**EXCERPT TO READ:**
Because its cycle was beaten, if not in this cycle, than the next. Its that simple. It realizes that with the Crucible, organics are too resourceful for the cycle to continue, its solution won't work anymore. That is why he helps you. That is what he means by "altering the variables". Another reason he helps you is that it cannot activate the Crucible itself, it needs you. So that is two reasons it helps you.

The crucible is nothing from this cycle. It was designed by some we don´t know and there is not enough time to explain. So if the crucible makes the organic too resourceful for the cycle to continue, why does the catalyst destroy the plans? Shouldn´t it try every possible solution for the conflict?

 

 

The conflict - LISTEN to the protagonist.

 

The ending is NOT really about "organics vs synthetics", that is the CONTEXT of the conflict, not the CONFLICT. It seems hundreds of people really haven't figured this out. The conflict that Shepard has with the Catalyst is the barbarity of its cycle. That is the conflict...means not ends. so simply out, THE CONFLICT NEVER CHANGED. There is no new conflict, it was the same in the ending as it was when the Reapers were first introduced.

**PROBLEMS TO SOLVE:**
a – In the passage on the Catalyst, what is the conflict between Shepard and the Catalyst?
b – Write out the passage on the Catalyst word for word, starting with "Because its cycle" and going on through "for the conflict?".

**PROVIDED DATA:**

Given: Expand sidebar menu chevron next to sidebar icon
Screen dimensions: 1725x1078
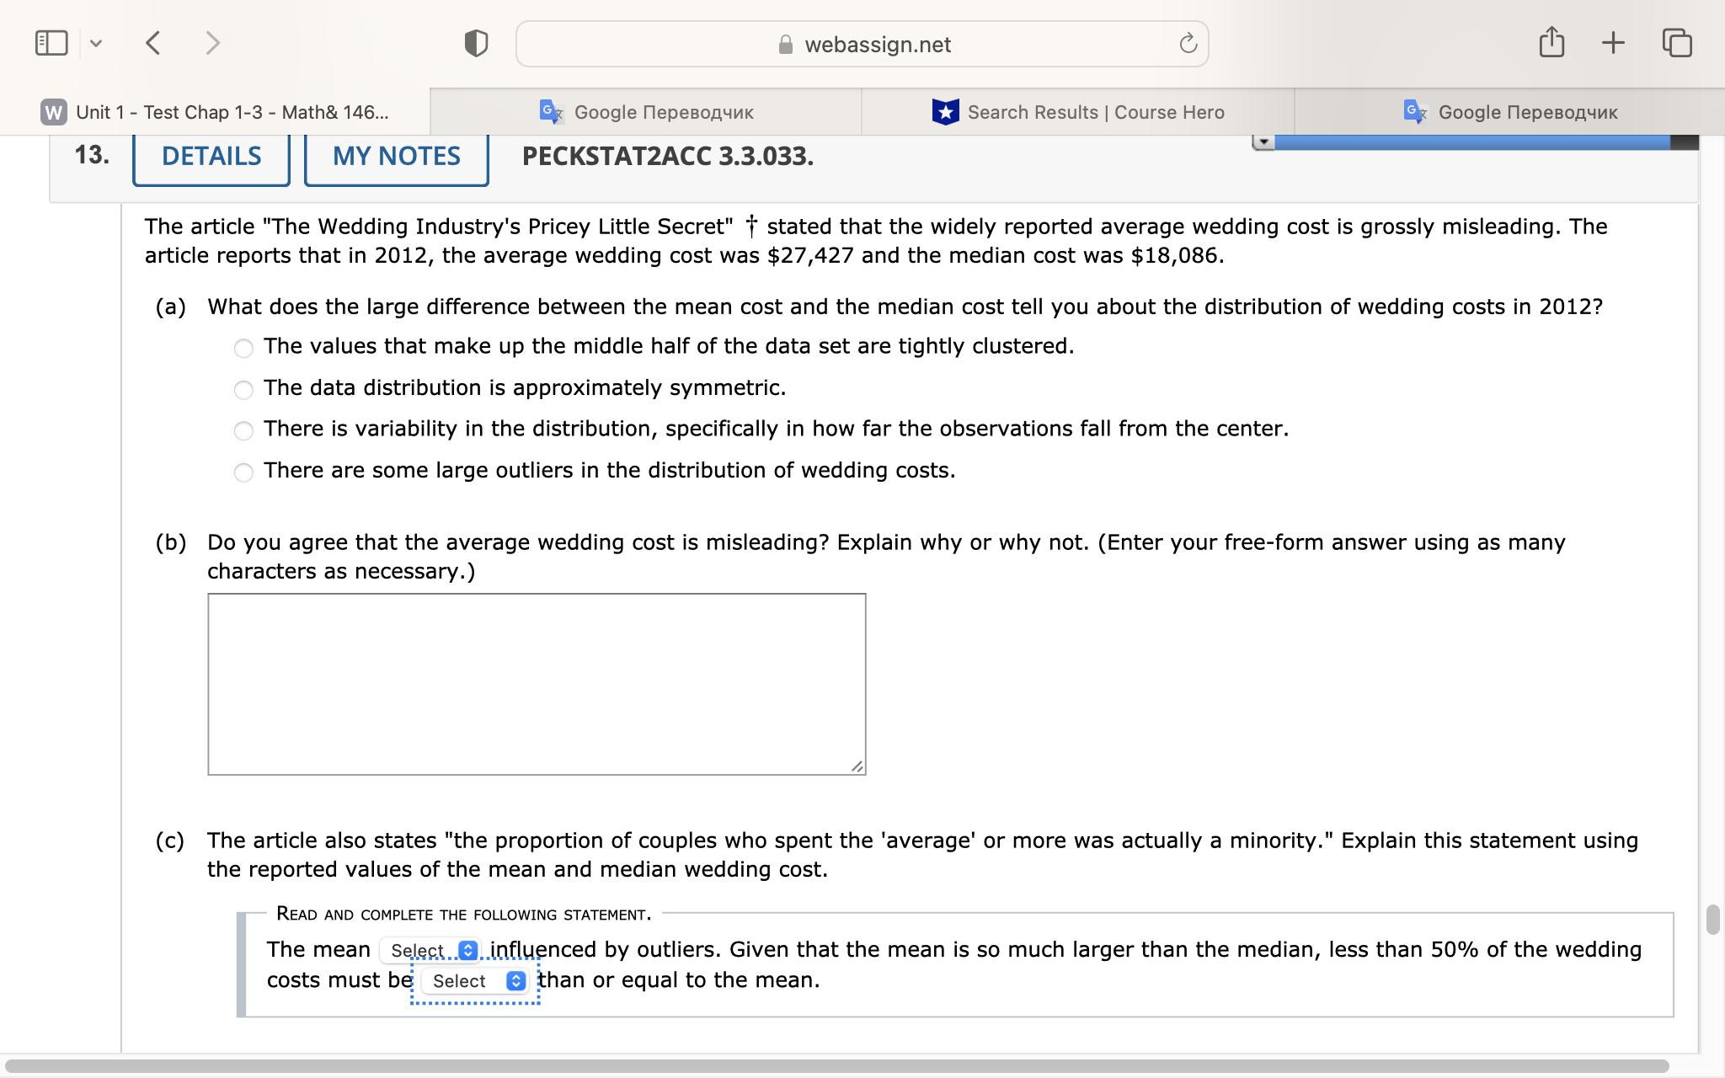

**TASK-BY-TASK SOLUTIONS:**
a – The barbarity of the Catalyst's cycle.

b –
Because its cycle was beaten, if not in this cycle, than the next. Its that simple. It realizes that with the Crucible, organics are too resourceful for the cycle to continue, its solution won't work anymore. That is why he helps you. That is what he means by "altering the variables". Another reason he helps you is that it cannot activate the Crucible itself, it needs you. So that is two reasons it helps you.

The crucible is nothing from this cycle. It was designed by some we don´t know and there is not enough time to explain. So if the crucible makes the organic too resourceful for the cycle to continue, why does the catalyst destroy the plans? Shouldn´t it try every possible solution for the conflict?